But this is what's so beautiful. This is you wonderfully talked about the four different angles to look at the ministry of Jesus.
I always like to remind people too. Everything that's, that Jesus accomplishes on earth, and all throughout the Bible is something that's mirroring what's already in heaven.
And you know that in the Book of Revelation, we learn about four living creatures, and Bodie, each of them have a face of a different type of creation on the earth. We see that the four living creatures have the face of a lion, an ox, a man and of an eagle. And isn't that interesting? That the four gospels have also been depicted by those four emblems?

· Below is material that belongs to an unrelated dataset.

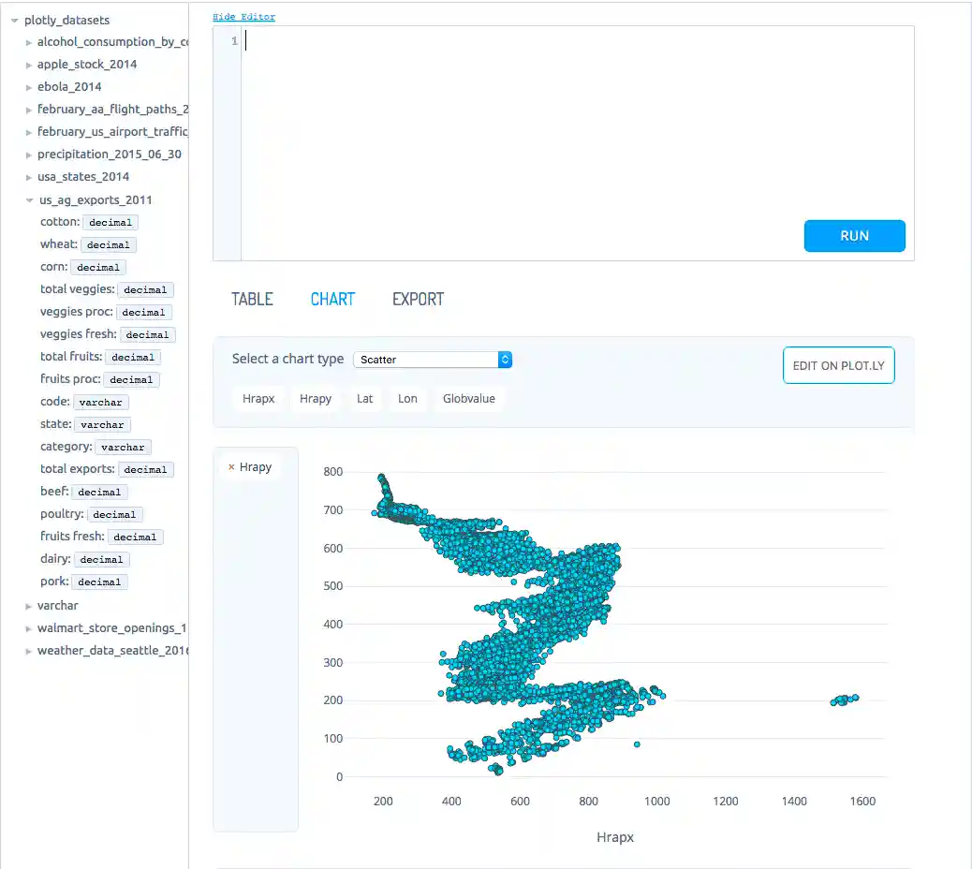Open the Hide Editor link
Image resolution: width=972 pixels, height=869 pixels.
point(243,16)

Matthew, as you rightly said, shows Jesus as the lion of the tribe of Judah. He's the fulfillment of Old Testament prophecy. So we see the lion connection. Mark shows that Jesus is a suffering servant and he is a servant of all, and Mark is the picture of the ox, which is a, an animal of servitude. Luke shows us the savior of the whole world, universally, as you said, and we see the humanity of Jesus in Luke.
He's the man, the true man. The man of, sorrows. He's the the son of man. And then we get to John and we see he's the son of God. He is divine. And so Luke shows us the man, John shows us the eagle, which has always been a picture of divinity flying, hide to the heavens. And so John's gospel's depicted by an eagle. He's the divine one. The bread of life, the resurrection and the life. So
That is crazy.
picture to, to connect together.
Joey I have, I have studied the Bible for, I don't know, 20, 25 years. I have literally never heard that. This is why I love hanging out with you for, moments like that. But this is the beauty of the full witness of scripture, right? The volume of the book, as you said, is written of him.

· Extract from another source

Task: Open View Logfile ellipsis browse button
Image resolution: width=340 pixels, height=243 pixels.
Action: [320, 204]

All right, so let's keep going. So we, now we've talked about number 13, Jesus the Messiah has come. The next two Turning Points overlap. These are the only ones that really do this, but we've separated out the early church from the New Testament itself because each is distinct.
The New Testament. We wanna talk about why the group of books, why it's so important that we have a New Testament. But before we get there, we have to talk about the early church and I think Acts 1:8, Joey summarizes the map or the journey of the early church. Would you read this for us and then introduce us to, to number 14, the early church.
Sure. Yeah. The Book of Acts, just like John the Baptist, prepared the way of the Lord in the ministry of Jesus. Now we see that Jesus is ascending into heaven, but before he ascends into heaven, he gives this final word to the disciples.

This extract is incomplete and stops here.